━━━ EXERCISE MATERIAL ━━━
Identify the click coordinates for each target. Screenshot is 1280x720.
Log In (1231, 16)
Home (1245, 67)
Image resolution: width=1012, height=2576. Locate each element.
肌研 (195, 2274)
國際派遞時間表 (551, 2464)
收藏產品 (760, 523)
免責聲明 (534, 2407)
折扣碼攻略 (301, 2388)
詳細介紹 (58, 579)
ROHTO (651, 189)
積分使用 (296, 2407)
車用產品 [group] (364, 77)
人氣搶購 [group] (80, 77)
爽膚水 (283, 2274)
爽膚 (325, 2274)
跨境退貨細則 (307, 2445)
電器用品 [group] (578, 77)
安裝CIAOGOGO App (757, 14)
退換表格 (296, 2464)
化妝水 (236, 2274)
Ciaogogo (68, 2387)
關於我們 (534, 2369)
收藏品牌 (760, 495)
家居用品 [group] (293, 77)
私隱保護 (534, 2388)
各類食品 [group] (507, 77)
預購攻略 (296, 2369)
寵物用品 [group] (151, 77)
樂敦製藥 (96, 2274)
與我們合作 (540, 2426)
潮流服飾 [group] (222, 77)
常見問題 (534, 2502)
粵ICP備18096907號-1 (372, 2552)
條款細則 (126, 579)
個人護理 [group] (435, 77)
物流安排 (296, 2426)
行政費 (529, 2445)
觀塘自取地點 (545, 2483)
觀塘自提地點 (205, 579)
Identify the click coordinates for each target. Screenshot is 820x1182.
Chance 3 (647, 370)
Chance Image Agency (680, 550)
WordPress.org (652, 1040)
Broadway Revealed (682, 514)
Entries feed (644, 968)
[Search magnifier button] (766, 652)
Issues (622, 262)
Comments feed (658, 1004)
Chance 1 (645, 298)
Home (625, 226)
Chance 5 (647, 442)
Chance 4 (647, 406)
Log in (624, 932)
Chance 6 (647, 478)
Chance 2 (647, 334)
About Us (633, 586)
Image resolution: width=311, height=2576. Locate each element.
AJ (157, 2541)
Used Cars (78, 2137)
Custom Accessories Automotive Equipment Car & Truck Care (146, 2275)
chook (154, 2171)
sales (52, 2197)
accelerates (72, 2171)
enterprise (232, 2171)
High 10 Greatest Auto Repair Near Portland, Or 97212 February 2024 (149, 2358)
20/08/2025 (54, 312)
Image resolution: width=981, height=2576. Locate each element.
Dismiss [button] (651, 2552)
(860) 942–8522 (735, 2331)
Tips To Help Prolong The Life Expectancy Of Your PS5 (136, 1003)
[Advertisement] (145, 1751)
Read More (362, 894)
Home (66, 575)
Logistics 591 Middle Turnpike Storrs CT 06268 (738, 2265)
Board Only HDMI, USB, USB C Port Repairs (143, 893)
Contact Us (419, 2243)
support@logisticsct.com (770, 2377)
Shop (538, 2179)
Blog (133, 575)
━━━
Retype only the stretch of lines above starting at the one with "Chance 6 (647, 478)" and stopping at the one with "enterprise (232, 2171)", exactly as written, with both kept.

RESPONSE AREA:
Chance 6 (647, 478)
Chance 2 (647, 334)
About Us (633, 586)
Image resolution: width=311, height=2576. Locate each element.
AJ (157, 2541)
Used Cars (78, 2137)
Custom Accessories Automotive Equipment Car & Truck Care (146, 2275)
chook (154, 2171)
sales (52, 2197)
accelerates (72, 2171)
enterprise (232, 2171)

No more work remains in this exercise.